Officer Robert Downs testified that at 10 p.m. on March 5, 1986, he was on patrol and received a dispatch that a black Oldsmobile was seen circling his patrol area, and at 10:55 p.m. he received another dispatch directing him to an apartment complex located at 835 *265Richards Street, Aurora, niinois. Downs, who was alone in a police van and arrived at the scene with his headlights off, approached a black Oldsmobile that was parked parallel to a red van, and stopped approximately 25 feet from the car and van. The driver’s side of the Oldsmobile was facing the passenger side of the van, and Downs observed that the passenger window of the van -had been smashed out and that the sliding door of the van, which was facing the driver’s side of the Oldsmobile, was open. Downs testified that he saw a silhouette standing inside the van, and when he turned his spotlight on, he saw a dark-haired, black man standing in the van and a blond-haired man sitting on the passenger side of the Oldsmobile. Upon clarification, Downs testified that the dark-haired man in the van was white. The dark-haired subject saw the police van and jumped from the red van to the driver’s side of the Oldsmobile. Downs testified that, while the Oldsmobile had tinted windows, he could see into the car because his spotlight was directed at the rear window. Downs left his vehicle, momentarily losing sight of the dark-haired man, and as he reached the Oldsmobile he found defendant, who was the dark-haired man, sitting in the driver’s seat and Edward Barkes, the blond-haired man, sitting on the passenger side trying to hide. Three cans of motor oil and two speakers, which were later identified as stolen, were found in the car. At trial, Officer Downs identified defendant as the dark-haired male in the driver’s seat of the Oldsmobile, and noted from his report that defendant was 5 feet 8 inches and 175 pounds and Barkes was 5 feet 6 inches and 130 pounds. Cross-examination revealed that Downs did not note, either in his police report or at the grand jury proceedings, that he used the spotlight on his police van to observe defendant and Barkes while the burglary was in progress. On redirect examination, Downs testified that the routine use of equipment, such as a spotlight, would not normally be included in a police report, and that he was not questioned about his use of the spotlight at the grand jury proceedings.

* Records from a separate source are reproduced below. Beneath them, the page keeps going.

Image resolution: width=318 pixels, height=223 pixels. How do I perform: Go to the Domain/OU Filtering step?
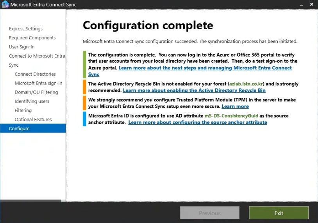pos(36,92)
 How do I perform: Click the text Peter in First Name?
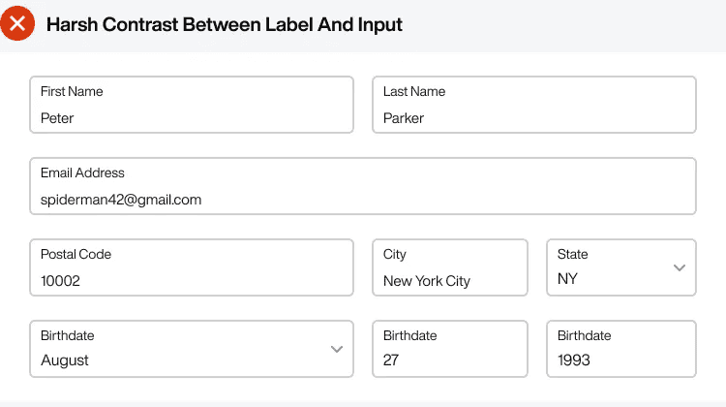pyautogui.click(x=57, y=118)
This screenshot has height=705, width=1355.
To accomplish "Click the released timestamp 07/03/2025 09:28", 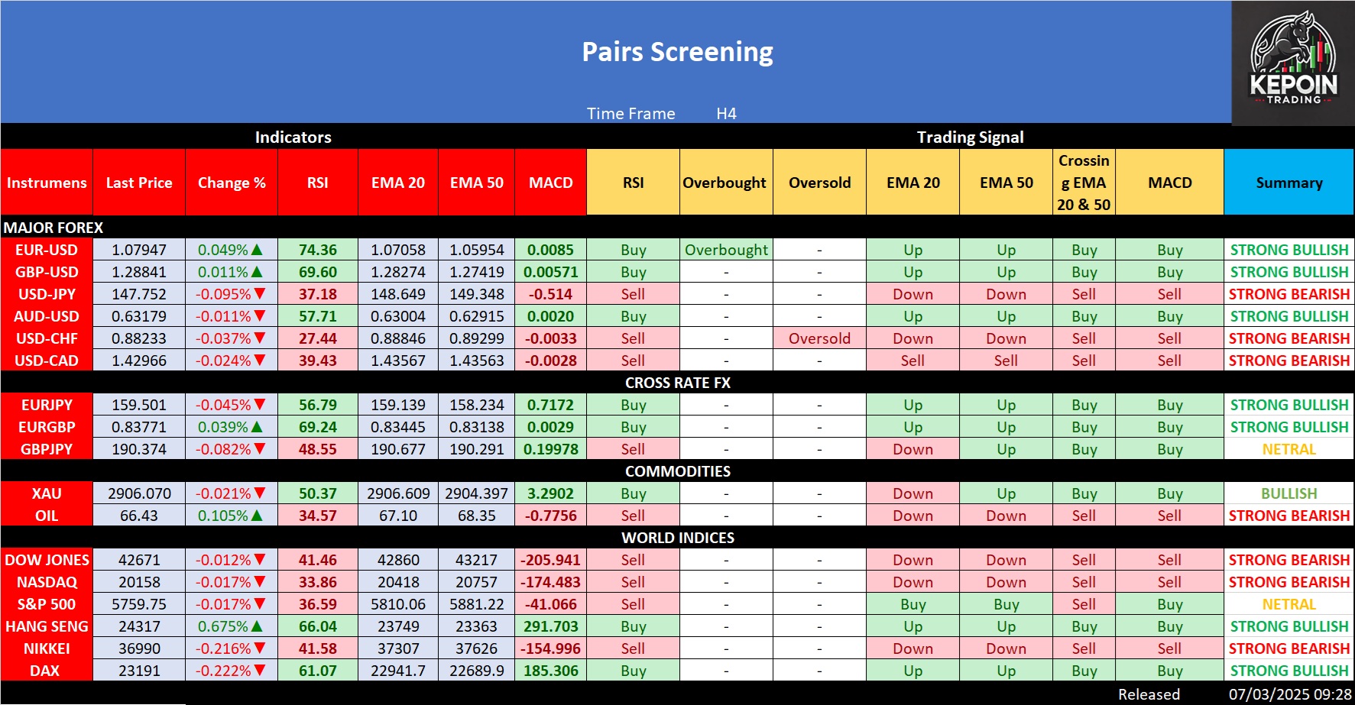I will tap(1289, 694).
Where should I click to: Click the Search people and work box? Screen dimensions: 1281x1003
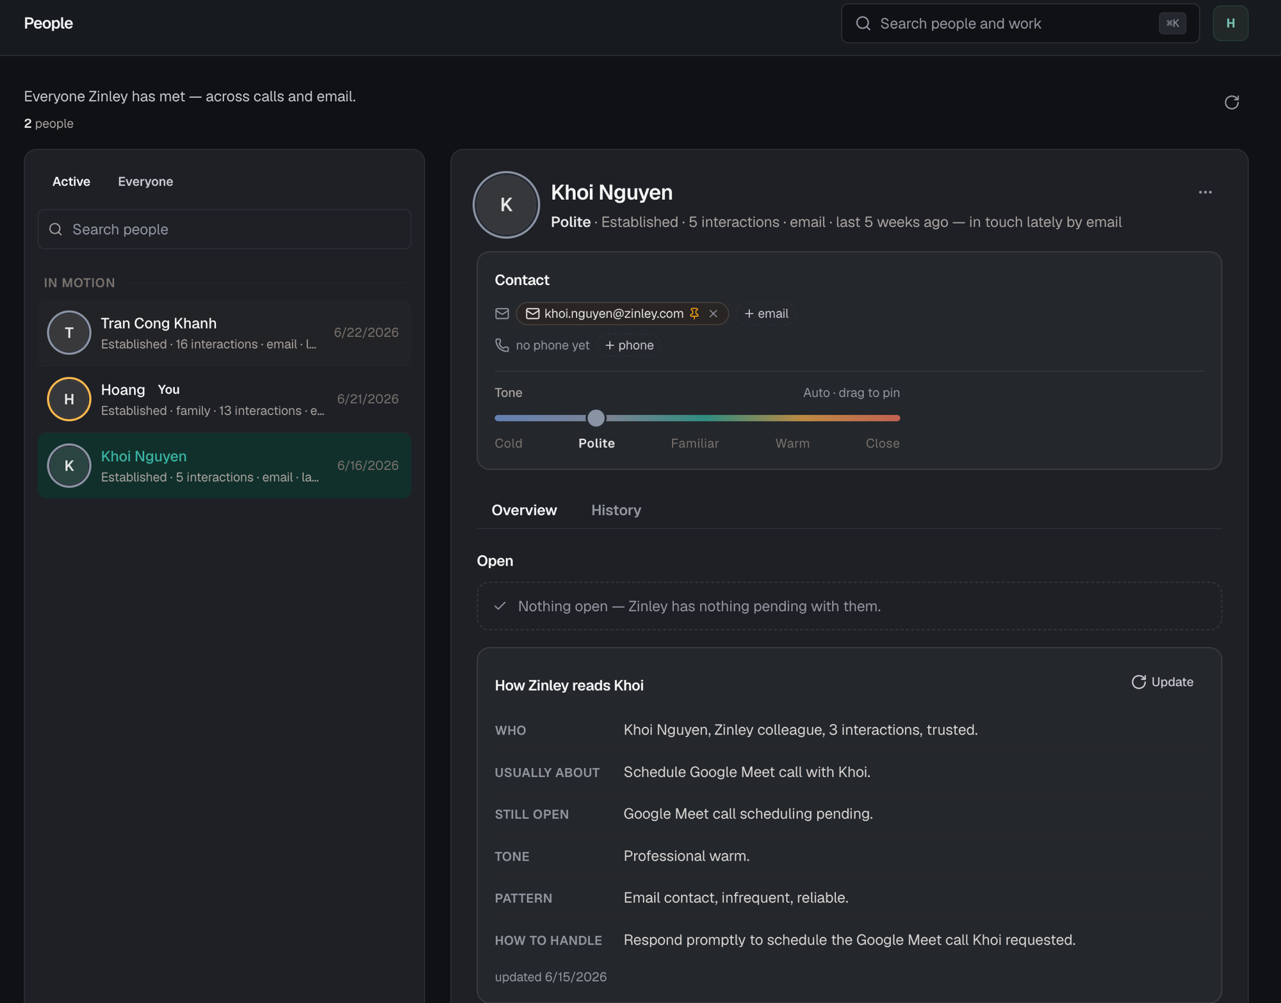point(1020,24)
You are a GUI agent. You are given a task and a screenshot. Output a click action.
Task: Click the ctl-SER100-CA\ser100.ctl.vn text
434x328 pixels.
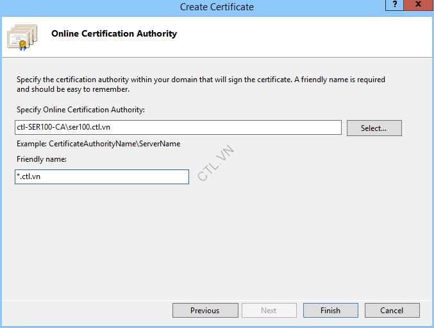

Officer Torres testified that he received a call for backup assistance, and, upon arriving at the scene, he arrested the blond-haired male, later identified as Barkes, sitting on the passenger side of the Oldsmobile, and Officer Downs arrested the dark-haired male. Torres also testified that the two suspects had similar hairstyles but that Barkes’ hair was longer.

Defendant testified that the Oldsmobile belonged to Barkes but that the title was registered in defendant’s name because Barkes did not have a driver’s license and could not obtain plates. Barkes had applied a special tint to the windows which created a mirror effect when *266light was shined on the window. Defendant testified that he received a call from Barkes at his home in Montgomery, Illinois, at about 10 p.m. on March 5, 1986. Barkes wanted defendant to pick him up from work in Aurora, Illinois, and defendant arrived there at approximately 9:45 p.m. the same evening. Defendant and Barkes went back to Barkes’ home in Montgomery for a short time, and then left for a gas station in Aurora. After leaving the gas station, Barkes, the driver, and defendant drove to an apartment complex to visit Barkes’ friend. Defendant was not told who they were visiting nor did he ask. Barkes pulled alongside a parked red van, smashed in a window, and began to steal items from the van. After approximately five minutes, defendant noticed the headlights of an approaching vehicle which he thought might be a police car, and called out to Barkes, “[C]ome on, let’s leave.” Defendant testified that Barkes jumped to the driver’s side of the Oldsmobile but that defendant changed seats with him, at Barkes’ request, because Barkes did not have a driver’s license and he was worried that Barkes might get arrested for driving without a driver’s license. Defendant testified that he did not see the spotlight Downs claims to have shined at the van and car but only saw the blue and red mars lights on top of the police van. Defendant stated that he did not leave the scene when Barkes broke into the van because he was afraid of being “busted.”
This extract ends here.